Entities Identified:
iii. Ego Vehicle (EV): The vehicle attempting the maneuver.
iv. Obstacle: Sandbags near a storm drain.
v. Other Vehicle (OV): Vehicle in the adjacent lane.
Action and Event Identification
i. Extract Actions: Identify verbs or phrases that describe actions (e.g., turning, accelerating) and link them to the correct entities.
ii. Sequence Events: Determine the sequence of events and actions. It's crucial for the scenario's logical flow.
a. Actions:
i. Ego Vehicle: Attempting avoidance maneuver.
ii. Other Vehicle: Present in adjacent lane.
b. Events:
i. Avoidance: Ego Vehicle near collision with Other Vehicle.
Parameter Extraction:
i. Quantify Descriptions: Convert qualitative descriptions into quantitative parameters (e.g., speed in mph or km/h, distances in meters).
ii. Identify Conditions: Extract conditions like weather or lighting and convert them into OpenSCENARIO®-compatible parameters.
Quantified Descriptions:
i. Speeds, distances, and positions would need to be specified but are not given in the narrative.
Identified Conditions:
i. Weather: Post-downpour conditions, potentially wet road surface.
[060] Obtaining structural transformation of the structured data by adhering to schema of the standard scenario format.
a. Template Mapping: Map the cleaned and structured text data to OpenSCENARIO® elements and attributes. This could involve using templates for common scenario types.
b. XML Generation: Convert the mapped data into XML, adhering to the OpenSCENARIO® schema. This involves creating elements for actions, events, conditions, and so on, according to the schema's structure.
OpenSCENARIO® Elements:
i. Storyboard: Describes the sequence of events.

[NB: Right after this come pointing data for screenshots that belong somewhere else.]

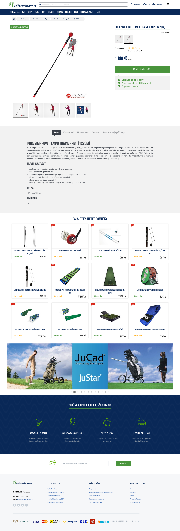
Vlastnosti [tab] (68, 132)
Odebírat (123, 463)
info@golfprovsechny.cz (25, 499)
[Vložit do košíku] (142, 69)
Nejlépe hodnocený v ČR (124, 521)
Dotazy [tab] (95, 132)
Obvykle (134, 48)
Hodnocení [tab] (82, 132)
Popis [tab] (56, 132)
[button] (71, 392)
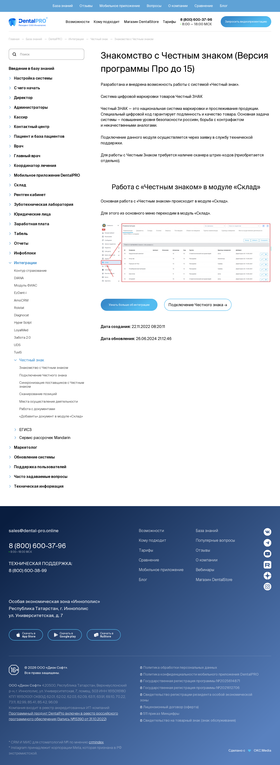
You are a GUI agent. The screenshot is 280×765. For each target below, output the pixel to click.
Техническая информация (39, 486)
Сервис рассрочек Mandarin (44, 438)
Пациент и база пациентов (39, 136)
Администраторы (31, 107)
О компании (207, 560)
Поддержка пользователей (40, 467)
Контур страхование (30, 270)
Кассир (21, 117)
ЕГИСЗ (25, 430)
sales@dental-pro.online (34, 530)
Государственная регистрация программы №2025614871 (190, 681)
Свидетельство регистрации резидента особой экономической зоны (196, 697)
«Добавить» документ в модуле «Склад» (51, 416)
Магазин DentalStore (214, 579)
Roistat (19, 307)
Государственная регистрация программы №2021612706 (190, 688)
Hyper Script (23, 322)
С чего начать (27, 88)
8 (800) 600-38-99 (28, 570)
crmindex (96, 742)
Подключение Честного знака (43, 375)
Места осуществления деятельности (48, 401)
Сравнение (149, 560)
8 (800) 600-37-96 (37, 545)
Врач (18, 146)
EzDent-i (20, 292)
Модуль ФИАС (25, 285)
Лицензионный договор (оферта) (169, 707)
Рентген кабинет (30, 195)
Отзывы (203, 550)
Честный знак (31, 360)
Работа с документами (37, 409)
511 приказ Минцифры (159, 714)
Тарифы (146, 550)
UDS (17, 345)
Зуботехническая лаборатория (43, 204)
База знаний (207, 530)
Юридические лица (32, 214)
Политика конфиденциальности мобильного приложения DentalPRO (199, 674)
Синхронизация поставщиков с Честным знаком (51, 384)
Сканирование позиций (38, 394)
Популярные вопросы (215, 540)
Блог (143, 579)
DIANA (19, 278)
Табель (21, 233)
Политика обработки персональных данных (178, 667)
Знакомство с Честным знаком (43, 367)
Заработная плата (31, 224)
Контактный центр (31, 126)
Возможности (151, 530)
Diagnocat (21, 315)
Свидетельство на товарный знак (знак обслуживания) (188, 720)
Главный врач (27, 156)
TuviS (18, 352)
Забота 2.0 (22, 337)
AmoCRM (21, 300)
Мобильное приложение (161, 570)
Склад (20, 185)
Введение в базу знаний (31, 68)
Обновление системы (34, 457)
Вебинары (205, 570)
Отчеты (21, 243)
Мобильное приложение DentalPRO (47, 175)
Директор (23, 98)
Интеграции (25, 263)
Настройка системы (33, 78)
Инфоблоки (25, 253)
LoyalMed (21, 330)
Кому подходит (152, 540)
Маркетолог (25, 447)
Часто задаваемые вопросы (40, 476)
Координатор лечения (35, 165)
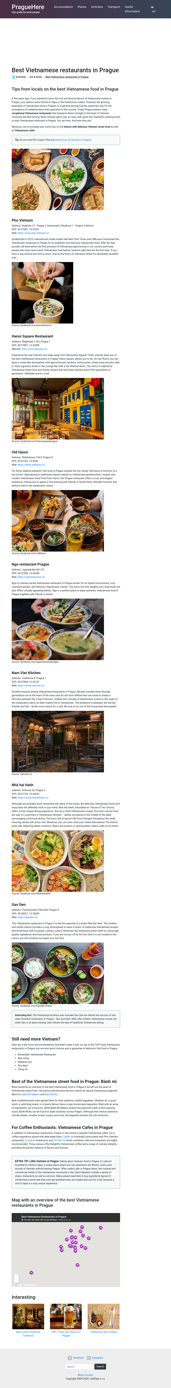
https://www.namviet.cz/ (31, 685)
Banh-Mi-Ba (51, 1094)
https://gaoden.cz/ (28, 917)
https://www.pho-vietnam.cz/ (34, 233)
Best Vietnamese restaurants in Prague (67, 76)
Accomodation (63, 7)
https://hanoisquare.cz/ (34, 348)
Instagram (95, 1357)
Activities (97, 7)
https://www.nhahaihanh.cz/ (33, 797)
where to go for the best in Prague (73, 139)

ii. Actions: Ego Vehicle's avoidance maneuver.
iii. Events: The near-collision event.
iv. Entities: Ego Vehicle and Other Vehicle.
v. Environment: Weather conditions affecting the road.
[061] Performing schema validation and logical validation of the structured data format to ensure accuracy of one or more events described in the input text scenario.
• Schema Validation: Use XML schema validation tools to ensure the generated OpenSCENARIO® file adheres to the standard schema.
• Logical Validation: Review the scenario to ensure it makes logical sense and accurately represents the intended driving situation.
• Schema Validation: Ensure the XML structure adheres to OpenSCENARIO® standards.
• Logical Validation: Ensure the scenario reflects the described event accurately.
[062] Performing context and intent recognition to accurately interpret and transform the input text scenario into a formalized driving scenario with technical precision.
Context and intent recognition:
a. By using contextual embeddings, the system 100 achieves a nuanced understanding of natural language narratives, accurately interpreting and transforming them into formalized driving scenarios with technical precision.
i. Embedding Model Utilization: Employs LLMs pre-trained on extensive corpora and fine-tuned on driving-related datasets. This fine-tuning customizes the contextual embeddings to the driving domain, enhancing the model’s capability to discern driving-specific terminology and actions.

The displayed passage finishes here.